On 12/04/2026 21:05, Tom Lane wrote:
> Heikki Linnakangas <hlinnaka@iki.fi> writes:
>> Pushed 0001 as commit 6f5ad00ab7.
>
> This commit has caused Coverity to start complaining that
> most of ginExtractEntries() is unreachable:
>
> *** CID 1691468: Control flow issues (DEADCODE)
> /srv/coverity/git/pgsql-git/postgresql/src/backend/access/gin/ginutil.c: 495 in ginExtractEntries()
> 489 /*
> 490 * Scan the items for any NULLs. All NULLs are considered equal, so we
> 491 * just need to check and remember if there are any. We remove them from
> 492 * the array here, and after deduplication, put back one NULL entry to
> 493 * represent them all.
> 494 */
>>>> CID 1691468: Control flow issues (DEADCODE)

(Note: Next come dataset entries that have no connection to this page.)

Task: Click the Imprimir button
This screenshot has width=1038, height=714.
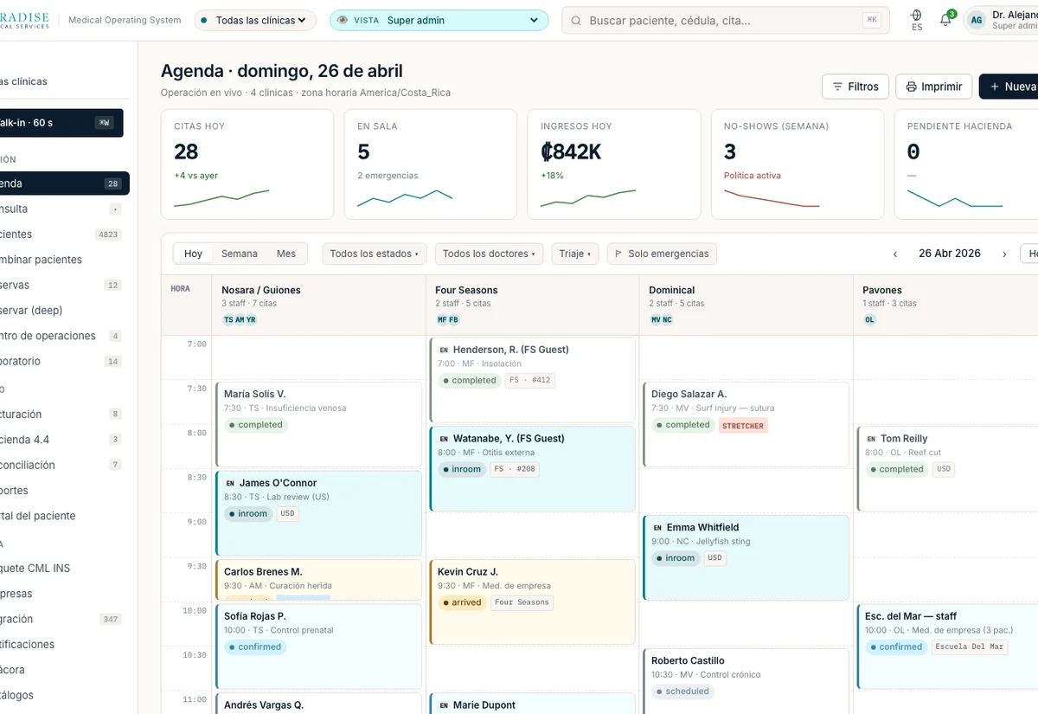Action: pyautogui.click(x=933, y=87)
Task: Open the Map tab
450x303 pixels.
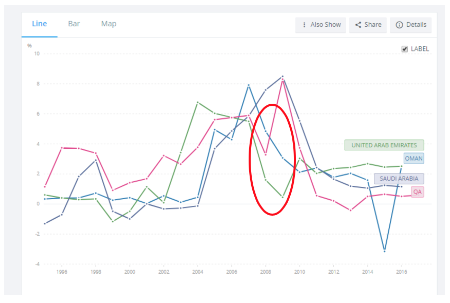Action: (x=108, y=24)
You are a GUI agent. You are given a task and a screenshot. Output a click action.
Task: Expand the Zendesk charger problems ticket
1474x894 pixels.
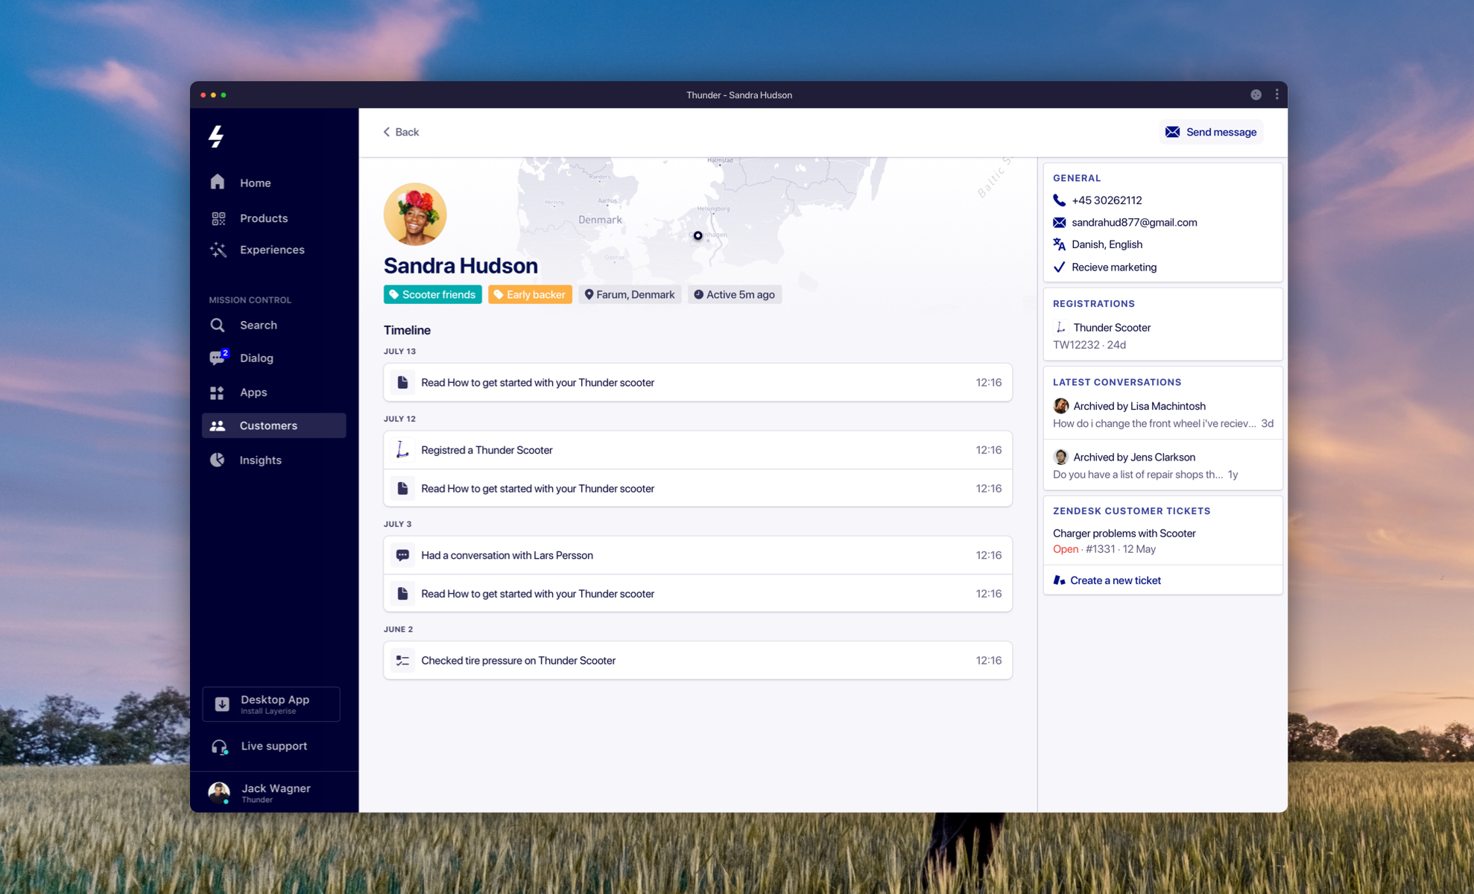(1124, 533)
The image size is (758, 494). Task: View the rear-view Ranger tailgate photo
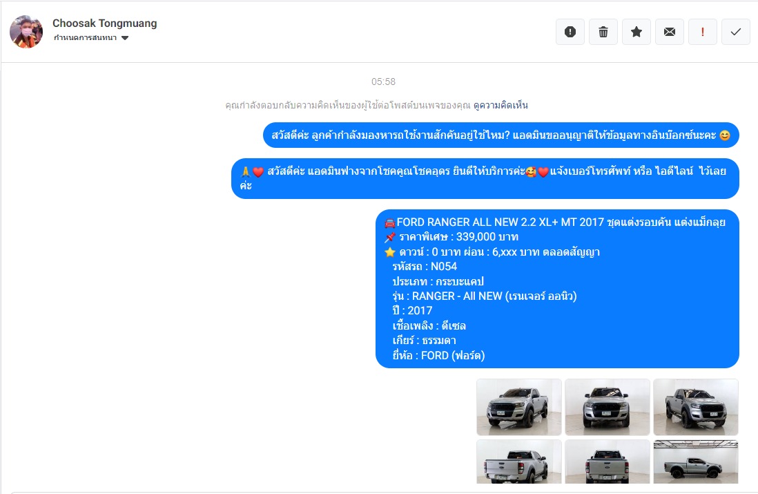coord(608,462)
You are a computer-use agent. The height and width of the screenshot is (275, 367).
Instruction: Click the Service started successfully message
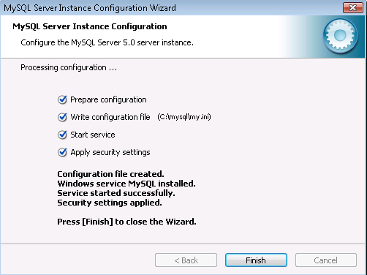point(116,193)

>>>> Execution cannot reach this statement: "hasNull = false;".
> 495 hasNull = false;
> 496 if (nullFlags)
> 497 {
> 498 int32 numNonNulls = 0;
> 499
> 500 for (int32 i = 0; i < nentries; i++)
>
> Evidently, it does not realize that the extractValueFn() can change
> nentries from its initial value of zero. I wouldn't be too surprised
> if that's related to our casting of the pointer to uintptr_t --- that
> may cause it to not see the passed pointer as a potential reference
> mechanism.
>
> I would just write that off as Coverity not being smart enough, except
> that I'm worried that some compiler might make a similar deduction and
> break the function completely. Was the switch to a local variable
> for nentries really a useful win performance-wise?

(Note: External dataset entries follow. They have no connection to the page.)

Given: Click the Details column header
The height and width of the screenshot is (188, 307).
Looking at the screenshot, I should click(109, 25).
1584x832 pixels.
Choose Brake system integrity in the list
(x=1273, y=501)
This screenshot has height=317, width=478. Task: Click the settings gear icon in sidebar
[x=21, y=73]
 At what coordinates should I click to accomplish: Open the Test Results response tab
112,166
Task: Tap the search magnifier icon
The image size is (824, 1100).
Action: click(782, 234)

I didn't do it for performance, but because I find the function easier
to read that way. We could change it back.
It's a pretty scary thought that a compiler might misoptimize that
though. In the same function we have 'nullFlags', too, as a local
variable, even before this commit. Not sure why Coverity doesn't
complain about that.
> /*
> * PointerGetDatum
> * Returns datum representation for a pointer.
> */
> static inline Datum
> PointerGetDatum(const void *X)
> {
> return (Datum) (uintptr_t) X;
> }
Hmm, is that 'const' incorrect? This function doesn't modify *X, but the
resulting address will be used to modify it. Maybe changing it to
non-const "void *X" would give Coverity a hint.